Recent thymic emigrants (CD4+) continuously migrate through lymphoid organs: within the tissue they alter surface molecule expression.

T-cell progenitors migrate from bone marrow (BM) into the thymus. After maturation they are released as recent thymic emigrants (RTE) into the periphery ensuring the diversification of the T-cell repertoire. Both the kinetics with which RTE migrate through the periphery and the surface molecules they express are still unclear. In 1- and 18-month-old Lewis rats CD4+ RTE were identified in blood, spleen, lymph node, and thoracic duct lymph by flow cytometry (CD45RC- and CD90+), were differentiated from CD4+ naive (CD45RC+) and memory T cells (CD45RC-CD90-), and were characterized regarding the expression of surface molecules. Both in 1- and 18-month-old animals the percentage of RTE among the CD4+ population in blood was comparable to that in all other compartments. Surprisingly, RTE expressed alpha4-integrin, LFA-1, and interleukin (IL)-2 receptor at a significantly higher level than naive T cells and more comparable to memory T cells.
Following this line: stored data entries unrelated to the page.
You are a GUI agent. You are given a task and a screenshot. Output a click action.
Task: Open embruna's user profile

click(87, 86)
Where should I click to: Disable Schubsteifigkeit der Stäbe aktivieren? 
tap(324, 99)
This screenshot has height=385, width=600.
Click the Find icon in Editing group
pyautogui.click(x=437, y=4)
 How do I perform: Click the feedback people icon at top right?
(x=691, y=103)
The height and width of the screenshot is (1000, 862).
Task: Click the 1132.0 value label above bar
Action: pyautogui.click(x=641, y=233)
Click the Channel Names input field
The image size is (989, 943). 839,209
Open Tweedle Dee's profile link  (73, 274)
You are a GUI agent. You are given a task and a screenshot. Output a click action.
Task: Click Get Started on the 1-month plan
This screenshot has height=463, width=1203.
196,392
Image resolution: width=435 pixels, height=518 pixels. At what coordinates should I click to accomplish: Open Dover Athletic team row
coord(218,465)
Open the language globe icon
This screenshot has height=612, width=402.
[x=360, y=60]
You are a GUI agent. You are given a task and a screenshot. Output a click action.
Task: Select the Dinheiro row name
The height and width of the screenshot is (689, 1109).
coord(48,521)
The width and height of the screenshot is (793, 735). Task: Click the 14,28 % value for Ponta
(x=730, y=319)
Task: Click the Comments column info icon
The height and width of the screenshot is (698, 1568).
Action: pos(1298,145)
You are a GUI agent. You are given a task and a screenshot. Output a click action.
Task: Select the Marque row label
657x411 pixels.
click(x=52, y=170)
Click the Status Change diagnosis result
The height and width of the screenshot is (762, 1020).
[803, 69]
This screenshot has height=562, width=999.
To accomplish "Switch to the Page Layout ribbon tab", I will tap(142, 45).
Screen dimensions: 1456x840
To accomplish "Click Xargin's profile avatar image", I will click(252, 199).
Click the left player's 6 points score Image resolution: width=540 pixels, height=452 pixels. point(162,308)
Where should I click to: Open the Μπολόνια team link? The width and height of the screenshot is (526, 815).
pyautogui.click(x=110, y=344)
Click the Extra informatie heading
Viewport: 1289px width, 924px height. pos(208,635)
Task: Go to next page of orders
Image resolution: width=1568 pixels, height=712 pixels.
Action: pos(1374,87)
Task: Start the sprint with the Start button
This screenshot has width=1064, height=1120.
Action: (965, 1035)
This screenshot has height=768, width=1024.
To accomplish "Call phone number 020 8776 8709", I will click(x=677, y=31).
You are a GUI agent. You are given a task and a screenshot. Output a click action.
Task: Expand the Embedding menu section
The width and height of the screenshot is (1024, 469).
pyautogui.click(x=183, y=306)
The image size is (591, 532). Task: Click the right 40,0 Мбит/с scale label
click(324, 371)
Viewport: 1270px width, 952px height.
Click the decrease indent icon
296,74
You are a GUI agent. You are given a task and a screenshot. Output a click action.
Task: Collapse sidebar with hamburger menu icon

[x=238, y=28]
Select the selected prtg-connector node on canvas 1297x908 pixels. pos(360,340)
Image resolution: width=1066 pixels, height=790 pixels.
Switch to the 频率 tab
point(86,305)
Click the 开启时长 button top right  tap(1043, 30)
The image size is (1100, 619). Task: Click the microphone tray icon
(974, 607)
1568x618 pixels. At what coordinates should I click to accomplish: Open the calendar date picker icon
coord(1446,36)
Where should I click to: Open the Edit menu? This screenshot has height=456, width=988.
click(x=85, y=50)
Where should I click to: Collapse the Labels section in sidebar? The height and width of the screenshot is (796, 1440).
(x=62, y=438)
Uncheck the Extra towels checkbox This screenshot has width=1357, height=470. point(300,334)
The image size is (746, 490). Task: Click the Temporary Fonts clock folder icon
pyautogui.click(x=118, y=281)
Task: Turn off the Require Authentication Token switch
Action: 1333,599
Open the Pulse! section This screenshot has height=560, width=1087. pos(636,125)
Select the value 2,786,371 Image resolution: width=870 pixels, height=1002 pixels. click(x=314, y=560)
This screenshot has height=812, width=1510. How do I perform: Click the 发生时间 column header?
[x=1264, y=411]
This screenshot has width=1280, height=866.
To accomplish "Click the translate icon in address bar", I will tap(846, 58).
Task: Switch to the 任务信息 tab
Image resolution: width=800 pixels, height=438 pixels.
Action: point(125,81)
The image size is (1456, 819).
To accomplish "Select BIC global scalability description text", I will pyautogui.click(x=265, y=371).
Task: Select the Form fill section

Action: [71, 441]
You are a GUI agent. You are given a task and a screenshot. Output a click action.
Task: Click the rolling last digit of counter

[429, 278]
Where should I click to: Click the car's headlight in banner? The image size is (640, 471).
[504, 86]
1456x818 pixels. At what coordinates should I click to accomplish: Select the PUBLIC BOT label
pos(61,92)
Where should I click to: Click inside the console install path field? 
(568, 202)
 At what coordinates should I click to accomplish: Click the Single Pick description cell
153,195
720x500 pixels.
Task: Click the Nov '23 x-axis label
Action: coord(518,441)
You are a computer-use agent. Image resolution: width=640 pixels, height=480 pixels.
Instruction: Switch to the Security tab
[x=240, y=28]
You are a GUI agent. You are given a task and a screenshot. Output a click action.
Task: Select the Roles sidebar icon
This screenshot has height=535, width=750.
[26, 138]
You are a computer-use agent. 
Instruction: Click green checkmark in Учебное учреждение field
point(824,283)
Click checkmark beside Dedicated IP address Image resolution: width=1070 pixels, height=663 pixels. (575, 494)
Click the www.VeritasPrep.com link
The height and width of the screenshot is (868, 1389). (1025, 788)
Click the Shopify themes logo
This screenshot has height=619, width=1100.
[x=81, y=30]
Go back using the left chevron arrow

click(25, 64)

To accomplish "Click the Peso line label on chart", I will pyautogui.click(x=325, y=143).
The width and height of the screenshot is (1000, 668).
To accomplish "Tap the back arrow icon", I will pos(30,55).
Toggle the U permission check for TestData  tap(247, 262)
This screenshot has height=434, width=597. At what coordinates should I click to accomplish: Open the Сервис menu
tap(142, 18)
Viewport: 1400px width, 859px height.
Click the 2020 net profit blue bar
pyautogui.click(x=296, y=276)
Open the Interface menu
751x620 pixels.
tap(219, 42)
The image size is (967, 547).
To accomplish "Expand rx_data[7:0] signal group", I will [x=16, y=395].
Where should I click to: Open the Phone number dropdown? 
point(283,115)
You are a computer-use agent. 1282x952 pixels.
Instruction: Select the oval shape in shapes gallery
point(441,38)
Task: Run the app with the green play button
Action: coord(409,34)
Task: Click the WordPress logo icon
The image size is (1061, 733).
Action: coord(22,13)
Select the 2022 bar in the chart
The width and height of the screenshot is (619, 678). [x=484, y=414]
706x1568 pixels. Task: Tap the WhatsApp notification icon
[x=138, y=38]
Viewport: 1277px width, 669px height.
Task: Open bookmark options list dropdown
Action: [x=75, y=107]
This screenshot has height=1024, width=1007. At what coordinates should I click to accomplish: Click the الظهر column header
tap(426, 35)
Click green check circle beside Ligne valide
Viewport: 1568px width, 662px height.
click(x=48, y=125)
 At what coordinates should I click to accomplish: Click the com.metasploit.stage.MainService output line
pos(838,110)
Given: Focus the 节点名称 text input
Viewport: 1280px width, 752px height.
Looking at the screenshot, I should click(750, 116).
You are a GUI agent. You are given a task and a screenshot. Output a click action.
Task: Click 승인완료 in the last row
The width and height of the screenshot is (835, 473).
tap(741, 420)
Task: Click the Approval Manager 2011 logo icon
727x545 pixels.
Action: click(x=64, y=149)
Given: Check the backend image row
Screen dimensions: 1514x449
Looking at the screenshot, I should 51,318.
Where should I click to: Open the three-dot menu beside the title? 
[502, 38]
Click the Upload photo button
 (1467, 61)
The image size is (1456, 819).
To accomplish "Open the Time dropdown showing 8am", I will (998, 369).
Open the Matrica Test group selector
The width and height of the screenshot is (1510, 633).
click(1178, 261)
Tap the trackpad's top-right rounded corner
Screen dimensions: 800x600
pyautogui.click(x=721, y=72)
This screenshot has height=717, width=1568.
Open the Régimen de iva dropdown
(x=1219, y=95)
Within lymphoid tissues RTE, naive, and memory T cells significantly upregulated the expression of CD44 and ICAM-1, and downregulated the expression of L-selectin. These changes were reversed before the cells re-entered the blood. Thus, our data indicate that CD4+ RTE travel through the periphery of young and old rats like mature T cells, continuously modulating their surface molecule expression.